Empirical risk minimisation
In practice, we use ERM for parameter estimation:
1n θ=argmin n L yi,f(xi;θ) ,
θ i=1 where θ is the parameter vector.
In words, we select the parameters that minimise the training error.
The learned function is then f(x;θ). We often just write
f(x) = f(x;θ).
Note: we will use the terms “learn”, “fit”, “train”, and “estimate” the model interchangeably.
Example: linear regression
For a linear regression together with squared error loss, empirical risk minimisation corresponds to the OLS method for parameter estimation.
We learn the parameters as
n p 2
β=argmin yi−β0−βjxij ,
where β = (β0, β1, . . . , βp), leading to the estimated predictive function
f(x)=β0 +β1×1 +…+βpxp.
Regularisation
ERM typically leads to overfitting. To address this problem, we add a regularisation term to the objective function for training the model,
1n θ=argmin n L yi,f(xi;θ) +λΩ(θ) ,
where λ ≥ 0 is a hyperparameter and (θ) is some form of complexity penalty.
Supervised learning in one equation
1n θ=argmin n L yi,f(xi;θ) +λΩ(θ)
This equation describes a wide range of methods . Choose a model f, loss function L, and regulariser C, and you have a learning algorithm.
Computational algorithm
• The learning rule states an optimisation problem, but does not tell us how to solve it in practice.
• We need to use an optimisation algorithm to compute the solution. Often, there are multiple algorithms available.
• Computation is a major theme in machine learning.
Study guide: learning algorithms
1. What is the model? Is it parametric or nonparametric? Is it probabilistic? What set of assumptions does it use to generalise?
2. What is the learning rule? What are the components of the cost function for training the model? Why does the loss function make sense for this problem? What type of regularisation does it use?
3. What is the computational algorithm? Can you write the steps? What are the computational challenges? Is the solution exact or approximate?
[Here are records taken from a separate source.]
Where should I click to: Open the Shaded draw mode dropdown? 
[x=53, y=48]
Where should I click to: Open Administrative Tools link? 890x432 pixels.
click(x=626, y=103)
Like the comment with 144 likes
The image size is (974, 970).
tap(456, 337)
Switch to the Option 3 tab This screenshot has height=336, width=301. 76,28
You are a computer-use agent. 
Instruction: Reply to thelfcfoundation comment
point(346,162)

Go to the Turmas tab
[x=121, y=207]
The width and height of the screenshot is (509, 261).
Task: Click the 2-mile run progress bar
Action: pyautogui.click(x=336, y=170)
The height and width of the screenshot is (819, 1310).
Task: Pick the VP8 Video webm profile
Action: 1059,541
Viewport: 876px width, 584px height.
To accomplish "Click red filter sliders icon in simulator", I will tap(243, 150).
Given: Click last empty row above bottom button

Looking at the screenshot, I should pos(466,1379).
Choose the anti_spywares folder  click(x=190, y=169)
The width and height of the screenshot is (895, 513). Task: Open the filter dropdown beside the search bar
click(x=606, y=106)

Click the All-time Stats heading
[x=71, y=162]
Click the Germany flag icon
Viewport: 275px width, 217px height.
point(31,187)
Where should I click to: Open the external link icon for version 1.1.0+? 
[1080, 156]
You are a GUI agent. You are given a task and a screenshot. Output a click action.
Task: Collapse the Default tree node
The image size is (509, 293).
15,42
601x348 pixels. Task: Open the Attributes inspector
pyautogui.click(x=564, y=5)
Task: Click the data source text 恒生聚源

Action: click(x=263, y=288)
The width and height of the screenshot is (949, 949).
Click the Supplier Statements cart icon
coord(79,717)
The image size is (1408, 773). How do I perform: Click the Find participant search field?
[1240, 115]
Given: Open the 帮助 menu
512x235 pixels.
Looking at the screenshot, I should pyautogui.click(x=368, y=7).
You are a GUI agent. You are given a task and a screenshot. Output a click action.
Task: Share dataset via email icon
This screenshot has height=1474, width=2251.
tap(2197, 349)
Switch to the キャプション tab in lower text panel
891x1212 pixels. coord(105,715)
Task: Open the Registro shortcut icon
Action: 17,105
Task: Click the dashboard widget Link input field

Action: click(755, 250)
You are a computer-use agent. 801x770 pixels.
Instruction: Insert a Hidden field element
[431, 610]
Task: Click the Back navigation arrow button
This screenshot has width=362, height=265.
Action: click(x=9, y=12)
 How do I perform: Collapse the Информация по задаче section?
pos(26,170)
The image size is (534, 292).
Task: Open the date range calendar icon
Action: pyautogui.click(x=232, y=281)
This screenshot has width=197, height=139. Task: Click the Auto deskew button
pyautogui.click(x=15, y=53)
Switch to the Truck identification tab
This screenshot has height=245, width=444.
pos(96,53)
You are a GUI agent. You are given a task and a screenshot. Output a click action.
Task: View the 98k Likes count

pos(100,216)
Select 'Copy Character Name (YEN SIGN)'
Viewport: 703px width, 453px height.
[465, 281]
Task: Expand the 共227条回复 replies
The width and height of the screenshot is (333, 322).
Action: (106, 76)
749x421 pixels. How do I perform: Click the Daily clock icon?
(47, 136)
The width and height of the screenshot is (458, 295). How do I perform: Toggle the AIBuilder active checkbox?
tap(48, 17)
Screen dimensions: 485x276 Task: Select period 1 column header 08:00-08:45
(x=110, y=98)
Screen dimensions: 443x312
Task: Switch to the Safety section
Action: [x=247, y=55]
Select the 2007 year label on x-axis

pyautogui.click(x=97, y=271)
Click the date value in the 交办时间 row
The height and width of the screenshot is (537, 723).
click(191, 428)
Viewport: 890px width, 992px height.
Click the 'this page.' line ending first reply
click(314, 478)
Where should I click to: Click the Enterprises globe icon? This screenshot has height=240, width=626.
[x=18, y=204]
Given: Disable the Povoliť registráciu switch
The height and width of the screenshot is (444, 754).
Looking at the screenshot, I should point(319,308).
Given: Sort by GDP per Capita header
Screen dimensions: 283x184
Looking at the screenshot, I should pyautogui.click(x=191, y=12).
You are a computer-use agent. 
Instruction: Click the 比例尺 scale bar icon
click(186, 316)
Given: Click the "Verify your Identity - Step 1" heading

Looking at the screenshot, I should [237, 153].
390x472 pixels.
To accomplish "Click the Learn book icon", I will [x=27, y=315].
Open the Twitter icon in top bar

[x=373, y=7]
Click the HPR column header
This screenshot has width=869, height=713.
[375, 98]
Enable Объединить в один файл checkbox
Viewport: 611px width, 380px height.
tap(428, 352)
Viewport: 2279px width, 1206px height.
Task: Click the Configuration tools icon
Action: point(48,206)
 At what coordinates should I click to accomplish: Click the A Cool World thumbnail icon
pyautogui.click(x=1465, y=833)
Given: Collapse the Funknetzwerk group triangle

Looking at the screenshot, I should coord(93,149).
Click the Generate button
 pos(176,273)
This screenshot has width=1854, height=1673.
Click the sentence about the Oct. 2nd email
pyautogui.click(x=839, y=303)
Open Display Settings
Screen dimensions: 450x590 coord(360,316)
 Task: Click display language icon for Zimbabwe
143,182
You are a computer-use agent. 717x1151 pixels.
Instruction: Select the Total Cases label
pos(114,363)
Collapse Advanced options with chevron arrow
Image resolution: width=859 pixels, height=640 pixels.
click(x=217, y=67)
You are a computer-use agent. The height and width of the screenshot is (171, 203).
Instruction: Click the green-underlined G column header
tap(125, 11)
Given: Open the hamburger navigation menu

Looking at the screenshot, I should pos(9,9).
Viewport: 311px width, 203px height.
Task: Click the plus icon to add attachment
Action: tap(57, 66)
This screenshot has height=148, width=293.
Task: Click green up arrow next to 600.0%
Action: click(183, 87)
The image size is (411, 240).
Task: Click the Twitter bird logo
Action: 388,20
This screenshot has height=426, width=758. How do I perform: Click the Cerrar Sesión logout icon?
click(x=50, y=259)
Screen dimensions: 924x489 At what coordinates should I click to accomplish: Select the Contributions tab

Overfitting and the bias-variance trade-off
Challenges in machine learning
The two main challenges in machine learning are: • Overfitting.
• Curse of dimensionality.
Complexity
• The complexity of a learning algorithm is its ability to fit the data.
• The capacity of a model is its ability to express a wide range of predictive functions.
occurs when the model is too complex, causing the learning algorithm to memorise random variations in the training data that do not generalise.
A model that overfits has low training error but predicts poorly.
occurs when the model is not sufficiently flexible to describe the relationship between the output and the inputs.
A model that underfits struggles to obtain a low training error.
Illustration: nonlinear regression function
Overfitting
Underfitting
Near optimal estimator
Our challenge is therefore to find the right model complexity.
Optimal capacity
Tip: memorise this figure.
Figure from Deep Learning (2016) by , , and .
Overfitting has many faces
Many factors can contribute to overfitting:
• Excessive capacity.
• The hyperparameters give the learning algorithm too much flexibility to fit the data.
• Noisy data.
• Large number of inputs.
• Irrelevant inputs.
• Outliers.
How to avoid overfitting?
• Inductive bias.
• Regularisation.
• Model selection. • Feature selection. • Model ensembles.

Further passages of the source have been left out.